Archiwum 19 lutego 2015


lut 19 2015 Relaksik po ciężkim dniu ...
Komentarze (0)

Fajnie tak po ciężkim dniu, posłuchać czegoś przyjemnego dla ucha. 

Niestety jeżdżąc komunikacją miejską czasem jest mega ciężko i nieprzyjemnie. Albo jacyś pseudo hip-hopowcy czy raperzy nie zważając na innych pasażerow słuchają tego chłamu (gdzie co 2 słowo to przekleństwo) albo jadą jacyś ludzie co zabierają ze sobą śmieci... Czasem mam aż ochotę przejść się te 4 km do domu pieszo. Bo nie daje się wytrzymać. 

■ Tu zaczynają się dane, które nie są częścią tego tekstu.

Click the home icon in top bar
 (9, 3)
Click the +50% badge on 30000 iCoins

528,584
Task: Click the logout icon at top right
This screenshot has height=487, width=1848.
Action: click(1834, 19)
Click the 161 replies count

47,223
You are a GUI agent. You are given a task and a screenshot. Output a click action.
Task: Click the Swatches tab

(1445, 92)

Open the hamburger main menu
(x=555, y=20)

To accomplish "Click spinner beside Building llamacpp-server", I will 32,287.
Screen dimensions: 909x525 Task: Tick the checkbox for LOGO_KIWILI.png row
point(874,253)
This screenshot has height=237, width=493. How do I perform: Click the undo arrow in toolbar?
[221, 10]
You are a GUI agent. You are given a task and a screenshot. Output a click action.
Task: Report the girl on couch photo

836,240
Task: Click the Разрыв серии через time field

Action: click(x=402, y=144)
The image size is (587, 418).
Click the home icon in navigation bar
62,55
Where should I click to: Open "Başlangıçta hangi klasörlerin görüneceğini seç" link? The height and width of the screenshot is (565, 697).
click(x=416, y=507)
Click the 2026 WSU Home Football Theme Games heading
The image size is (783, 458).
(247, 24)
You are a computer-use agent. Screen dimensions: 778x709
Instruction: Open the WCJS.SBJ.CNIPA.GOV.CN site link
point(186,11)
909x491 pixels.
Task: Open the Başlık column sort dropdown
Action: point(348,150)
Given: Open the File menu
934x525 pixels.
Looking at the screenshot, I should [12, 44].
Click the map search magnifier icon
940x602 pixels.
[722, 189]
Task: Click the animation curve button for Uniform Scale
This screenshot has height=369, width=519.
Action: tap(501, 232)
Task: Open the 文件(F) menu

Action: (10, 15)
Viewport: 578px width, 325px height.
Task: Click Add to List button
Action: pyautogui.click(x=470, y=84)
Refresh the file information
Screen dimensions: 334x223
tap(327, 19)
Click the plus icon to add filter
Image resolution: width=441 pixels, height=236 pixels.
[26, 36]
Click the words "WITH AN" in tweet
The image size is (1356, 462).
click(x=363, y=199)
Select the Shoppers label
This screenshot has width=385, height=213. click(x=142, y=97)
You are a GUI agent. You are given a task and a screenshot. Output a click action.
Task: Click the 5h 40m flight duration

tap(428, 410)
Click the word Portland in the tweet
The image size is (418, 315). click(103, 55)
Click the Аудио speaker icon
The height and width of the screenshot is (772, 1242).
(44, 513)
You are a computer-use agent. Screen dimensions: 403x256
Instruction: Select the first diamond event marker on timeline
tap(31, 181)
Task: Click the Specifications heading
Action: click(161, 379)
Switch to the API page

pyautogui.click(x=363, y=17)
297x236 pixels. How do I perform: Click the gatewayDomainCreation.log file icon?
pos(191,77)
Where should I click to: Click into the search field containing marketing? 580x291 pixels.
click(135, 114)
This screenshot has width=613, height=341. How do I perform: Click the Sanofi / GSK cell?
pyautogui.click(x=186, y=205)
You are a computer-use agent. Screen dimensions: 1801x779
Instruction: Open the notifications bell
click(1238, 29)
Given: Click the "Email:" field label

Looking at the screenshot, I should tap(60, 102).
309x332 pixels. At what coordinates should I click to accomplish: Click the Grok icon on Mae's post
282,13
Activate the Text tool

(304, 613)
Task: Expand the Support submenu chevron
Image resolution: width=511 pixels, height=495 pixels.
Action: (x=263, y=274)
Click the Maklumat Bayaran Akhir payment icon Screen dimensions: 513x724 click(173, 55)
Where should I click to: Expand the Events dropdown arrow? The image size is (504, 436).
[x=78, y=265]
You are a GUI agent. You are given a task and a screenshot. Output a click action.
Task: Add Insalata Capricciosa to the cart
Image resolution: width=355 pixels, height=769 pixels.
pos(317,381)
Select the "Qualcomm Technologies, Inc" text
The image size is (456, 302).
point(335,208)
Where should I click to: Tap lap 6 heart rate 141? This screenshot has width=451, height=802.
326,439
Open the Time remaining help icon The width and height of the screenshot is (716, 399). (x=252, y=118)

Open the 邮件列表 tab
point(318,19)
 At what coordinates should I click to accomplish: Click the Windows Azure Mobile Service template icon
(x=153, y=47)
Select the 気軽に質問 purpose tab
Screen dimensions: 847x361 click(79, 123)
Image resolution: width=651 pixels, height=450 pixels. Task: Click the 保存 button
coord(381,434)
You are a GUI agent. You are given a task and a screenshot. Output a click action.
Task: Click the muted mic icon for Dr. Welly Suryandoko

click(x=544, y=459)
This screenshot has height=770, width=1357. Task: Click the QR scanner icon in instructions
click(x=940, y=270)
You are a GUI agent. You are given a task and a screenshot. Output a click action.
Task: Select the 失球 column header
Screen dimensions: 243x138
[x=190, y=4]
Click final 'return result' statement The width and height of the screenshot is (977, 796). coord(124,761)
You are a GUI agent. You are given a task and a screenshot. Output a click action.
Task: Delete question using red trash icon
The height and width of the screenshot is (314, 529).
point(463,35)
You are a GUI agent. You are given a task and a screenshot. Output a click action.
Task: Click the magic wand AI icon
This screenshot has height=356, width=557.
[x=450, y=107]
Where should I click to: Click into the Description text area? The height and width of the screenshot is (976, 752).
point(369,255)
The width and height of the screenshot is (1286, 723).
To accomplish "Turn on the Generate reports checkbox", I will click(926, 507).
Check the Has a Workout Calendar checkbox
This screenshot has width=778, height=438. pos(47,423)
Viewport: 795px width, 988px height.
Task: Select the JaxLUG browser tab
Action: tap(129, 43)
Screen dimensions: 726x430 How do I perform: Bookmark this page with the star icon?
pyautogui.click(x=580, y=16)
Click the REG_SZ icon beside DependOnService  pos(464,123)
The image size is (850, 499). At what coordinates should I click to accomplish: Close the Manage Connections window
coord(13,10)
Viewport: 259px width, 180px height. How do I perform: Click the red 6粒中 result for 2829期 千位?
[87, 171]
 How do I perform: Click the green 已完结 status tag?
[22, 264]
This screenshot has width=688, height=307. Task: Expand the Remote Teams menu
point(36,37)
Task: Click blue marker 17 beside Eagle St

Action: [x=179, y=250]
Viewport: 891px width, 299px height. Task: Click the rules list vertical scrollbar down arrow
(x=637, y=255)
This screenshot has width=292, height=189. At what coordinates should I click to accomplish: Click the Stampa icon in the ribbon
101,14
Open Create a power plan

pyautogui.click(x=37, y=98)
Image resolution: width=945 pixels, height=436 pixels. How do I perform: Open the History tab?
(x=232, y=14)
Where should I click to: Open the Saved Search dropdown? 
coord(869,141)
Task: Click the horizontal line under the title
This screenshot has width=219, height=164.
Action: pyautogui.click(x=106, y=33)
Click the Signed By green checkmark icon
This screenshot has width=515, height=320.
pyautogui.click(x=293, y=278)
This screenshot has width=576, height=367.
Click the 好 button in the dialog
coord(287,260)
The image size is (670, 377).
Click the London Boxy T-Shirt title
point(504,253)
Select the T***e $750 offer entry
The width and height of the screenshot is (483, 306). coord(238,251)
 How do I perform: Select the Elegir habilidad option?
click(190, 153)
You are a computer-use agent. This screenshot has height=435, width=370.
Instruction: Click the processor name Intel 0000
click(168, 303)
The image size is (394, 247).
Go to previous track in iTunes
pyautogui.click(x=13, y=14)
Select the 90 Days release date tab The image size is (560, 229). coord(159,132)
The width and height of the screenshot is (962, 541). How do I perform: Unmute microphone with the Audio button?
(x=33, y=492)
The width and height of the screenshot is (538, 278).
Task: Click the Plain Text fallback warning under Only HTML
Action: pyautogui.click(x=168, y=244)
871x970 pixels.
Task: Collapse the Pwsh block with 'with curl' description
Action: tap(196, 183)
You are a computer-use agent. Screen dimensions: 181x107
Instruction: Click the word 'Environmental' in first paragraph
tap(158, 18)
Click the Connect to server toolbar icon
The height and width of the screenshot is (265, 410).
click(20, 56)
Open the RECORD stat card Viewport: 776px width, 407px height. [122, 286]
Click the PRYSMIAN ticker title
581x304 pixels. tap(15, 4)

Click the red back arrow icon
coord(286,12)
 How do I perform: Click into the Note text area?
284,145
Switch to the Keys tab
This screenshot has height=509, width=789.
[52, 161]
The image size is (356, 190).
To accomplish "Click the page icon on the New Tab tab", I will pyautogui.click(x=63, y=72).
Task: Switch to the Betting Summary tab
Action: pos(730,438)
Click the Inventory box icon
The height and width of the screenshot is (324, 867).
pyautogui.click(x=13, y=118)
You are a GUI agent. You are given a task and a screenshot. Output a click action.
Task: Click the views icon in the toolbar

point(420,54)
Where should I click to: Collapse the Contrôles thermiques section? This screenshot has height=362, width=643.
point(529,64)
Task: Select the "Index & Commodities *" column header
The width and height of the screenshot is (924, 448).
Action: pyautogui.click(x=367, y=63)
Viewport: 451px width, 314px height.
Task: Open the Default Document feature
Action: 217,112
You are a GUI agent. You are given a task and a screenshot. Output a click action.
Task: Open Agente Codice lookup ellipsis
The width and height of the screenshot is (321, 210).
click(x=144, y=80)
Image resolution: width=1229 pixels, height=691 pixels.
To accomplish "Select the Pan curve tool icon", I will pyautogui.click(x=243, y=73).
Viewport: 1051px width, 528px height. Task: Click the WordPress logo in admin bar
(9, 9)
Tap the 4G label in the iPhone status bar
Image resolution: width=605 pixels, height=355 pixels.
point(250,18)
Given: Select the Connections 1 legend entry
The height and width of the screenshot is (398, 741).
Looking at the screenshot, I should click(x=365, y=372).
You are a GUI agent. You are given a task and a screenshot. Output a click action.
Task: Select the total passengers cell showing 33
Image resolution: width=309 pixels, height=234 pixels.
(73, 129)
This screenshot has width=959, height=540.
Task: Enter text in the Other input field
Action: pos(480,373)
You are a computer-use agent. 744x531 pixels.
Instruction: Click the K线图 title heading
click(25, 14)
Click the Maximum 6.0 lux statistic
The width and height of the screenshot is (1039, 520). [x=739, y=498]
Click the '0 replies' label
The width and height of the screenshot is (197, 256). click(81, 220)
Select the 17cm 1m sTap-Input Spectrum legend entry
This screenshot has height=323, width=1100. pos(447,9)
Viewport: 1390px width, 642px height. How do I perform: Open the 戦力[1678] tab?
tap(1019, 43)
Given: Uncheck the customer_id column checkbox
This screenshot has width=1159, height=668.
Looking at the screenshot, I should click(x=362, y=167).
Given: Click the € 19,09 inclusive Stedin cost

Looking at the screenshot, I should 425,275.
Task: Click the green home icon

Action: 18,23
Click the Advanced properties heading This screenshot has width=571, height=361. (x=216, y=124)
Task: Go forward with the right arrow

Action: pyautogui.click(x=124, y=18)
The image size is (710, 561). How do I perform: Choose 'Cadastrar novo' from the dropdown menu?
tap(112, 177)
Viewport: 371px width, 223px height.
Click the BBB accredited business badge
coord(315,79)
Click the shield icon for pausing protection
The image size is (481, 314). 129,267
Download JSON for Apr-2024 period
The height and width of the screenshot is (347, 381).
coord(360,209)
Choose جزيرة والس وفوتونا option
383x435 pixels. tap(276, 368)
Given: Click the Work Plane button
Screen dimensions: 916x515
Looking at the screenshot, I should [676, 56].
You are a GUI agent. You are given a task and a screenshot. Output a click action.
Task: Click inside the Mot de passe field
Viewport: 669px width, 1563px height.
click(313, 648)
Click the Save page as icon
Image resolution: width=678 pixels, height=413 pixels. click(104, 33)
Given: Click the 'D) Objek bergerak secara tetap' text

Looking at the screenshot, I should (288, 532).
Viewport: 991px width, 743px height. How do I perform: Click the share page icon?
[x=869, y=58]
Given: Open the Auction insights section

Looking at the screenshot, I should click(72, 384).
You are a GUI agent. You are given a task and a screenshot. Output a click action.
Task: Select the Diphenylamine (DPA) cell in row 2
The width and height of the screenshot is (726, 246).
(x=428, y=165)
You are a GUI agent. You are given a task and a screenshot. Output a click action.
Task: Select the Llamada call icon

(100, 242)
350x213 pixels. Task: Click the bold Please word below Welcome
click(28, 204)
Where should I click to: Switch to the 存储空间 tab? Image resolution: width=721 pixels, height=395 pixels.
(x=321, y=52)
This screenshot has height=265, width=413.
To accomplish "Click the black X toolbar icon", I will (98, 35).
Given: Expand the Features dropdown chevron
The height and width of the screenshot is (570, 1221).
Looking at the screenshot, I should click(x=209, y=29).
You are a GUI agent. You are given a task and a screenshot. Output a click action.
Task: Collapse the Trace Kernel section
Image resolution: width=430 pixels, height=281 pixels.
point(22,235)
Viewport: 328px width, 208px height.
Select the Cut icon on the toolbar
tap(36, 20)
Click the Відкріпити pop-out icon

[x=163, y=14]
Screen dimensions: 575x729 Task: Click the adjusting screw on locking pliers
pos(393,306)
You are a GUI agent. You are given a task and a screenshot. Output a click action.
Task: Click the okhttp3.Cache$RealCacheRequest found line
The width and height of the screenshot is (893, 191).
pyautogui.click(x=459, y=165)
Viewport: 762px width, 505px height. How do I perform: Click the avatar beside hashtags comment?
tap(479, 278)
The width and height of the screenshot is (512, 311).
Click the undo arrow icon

Na szczęście to już tylko 2 miesiące (plus przyjazdy na matury i egzamin zawodowy) i nie będę musieć się już dłużej męczyć :) yuhhuuuu...

A teraz łapcie w klimacie zumbowym :) nutka na dziś :P


https://www.youtube.com/watch?v=8HpG0l9cLos

lut 19 2015 Moje treningi - początek
Komentarze (0)

Wiadomo od czegoś trzeba zacząć, małymi krokami i do przodu. Otóż mój plan treningowy na razie jest ubogi... Co nie zmienia faktu że za jakiś czas dorzucę więcej ćwiczeń. Póki co to na razie korzystam z rowerku stacjonarnego.


No to na razie plan jest dość skromny, a przedstawia się tak:

 

- 11.02.2015 r. : 5 min 15 s, 1,8 km dystans, 44 kal,

- 12.02.2015 r. : 5 min 15 s, 1,6 km dystans, 40 kal, 

- 15.02.2015 r. : 10 min 10 s, 3,4 km dystans, 85 kal,

- 19.02.2015 r. : 13 min 10 s, 4,1 km dystans, 101 kal,


Średnia prędkość km/h waha się w przedziale 16-20.

 

Może nie jest to żadna rewelacja, ale dla mnie na początek jest okey. I dążę, abym mogła znaleźć czas z dnia na dzień więcej jeździć i dodawać inne elementy treningu aby go urozmaicić.

 

To początek, dopiero się rozkręcam :) mam nadzieję, że dotrwam w swoim postanowieniu. 

 

Trzymajcie za mnie kciuki.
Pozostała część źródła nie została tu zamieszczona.